Gold, silver, and other platinum group metals (PGMs) had witnessed a sharp rally in early June 2016, after the Brexit vote outcome had resulted in a shake-up of the global financial markets. Most of the demand for silver and PGMs comes from industrial users, mainly the electronics sector. While gold is considered a traditional safe haven investment in times of turmoil, the sudden spurt in prices of other precious metals partly reflects greater industrial demand.
A look at gold
Gold hit a near three-week high on Friday, July 29th, 2016, after the U.S. Department of Commerce reported that GDP grew by 1.2% in Q2 FY16, far lesser than estimates of a 2.6% growth rate. U.S. gold rose 0.6% to $1,349.00 an ounce on July 29th, 2016, after the dollar fell 1.1% against a basket of six major currencies.
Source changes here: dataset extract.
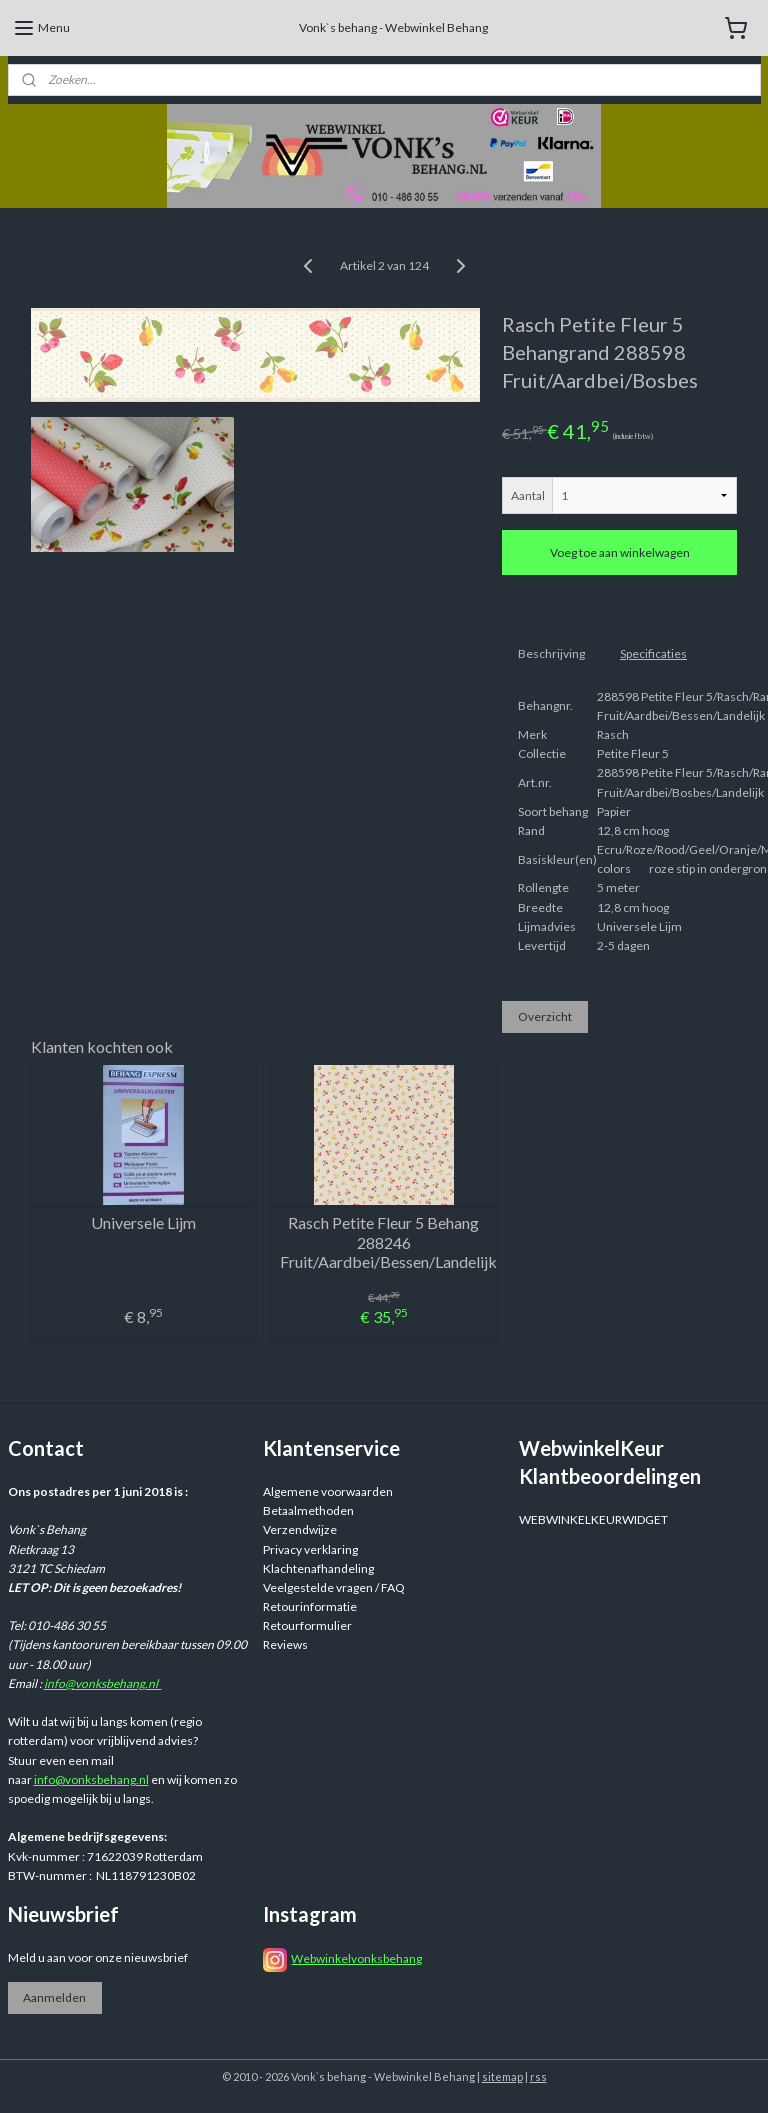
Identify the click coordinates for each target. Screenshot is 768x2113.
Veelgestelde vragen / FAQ (334, 1587)
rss (538, 2076)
The Fed’s decision to hike interest rates is interlinked with steady economic growth; hence, given the disappointing figures of Q2 FY16 GDP growth rates, gold rates are expected to rise higher in the near term. At its policy meeting held on July 26-27th, 2016, the Federal Reserve did not indicate an increase in interest rates later in 2016. Gold rates were being held in control over the Fed’s uncertainty over interest rate hikes ever since it rallied to more than two-year highs after the Brexit vote in June 2016.
Currency pulse – Dollar v/s Yen
The U.S. currency’s decline was also due to the strengthening yen, after the Bank of Japan (BOJ) failed to make a positive impact on investors by increasing monetary stimulus through only a minor increase in purchases of exchange-traded funds on Friday, July 29th, 2016. With these steps, the BOJ is trying to spur growth and accelerate inflation towards its 2% target over the next two years. By stoking the government’s massive stimulus package of over 28 trillion yen, the BOJ is looking to maximize the result of its measures on the world’s third-largest economy, which is struggling to escape decades of deflation and near economic crisis.
Platinum – rise of the metal
Silver was up 0.3% at $20.22 an ounce, and headed for a second monthly gain on Friday, July 29th, 2016, while Palladium rose 1.2% to $704.50 an ounce, which was its highest since October 2015. It is up 18% so far in July 2016, and on track to notch up its best monthly performance since February 2008. Platinum climbed 1.5% to $1,146.25 an ounce on Friday, July 29th, 2016, and was on track for its best month since January 2012, clocking more than 10% growth in July 2016. It hit a 14-month high on Wednesday, July 27th, 2016. While economists are unclear as to whether or not fundamental motivations have been driving the current PGM rally, it remains to be seen whether further spurts in precious metal prices can be sustained over the long term.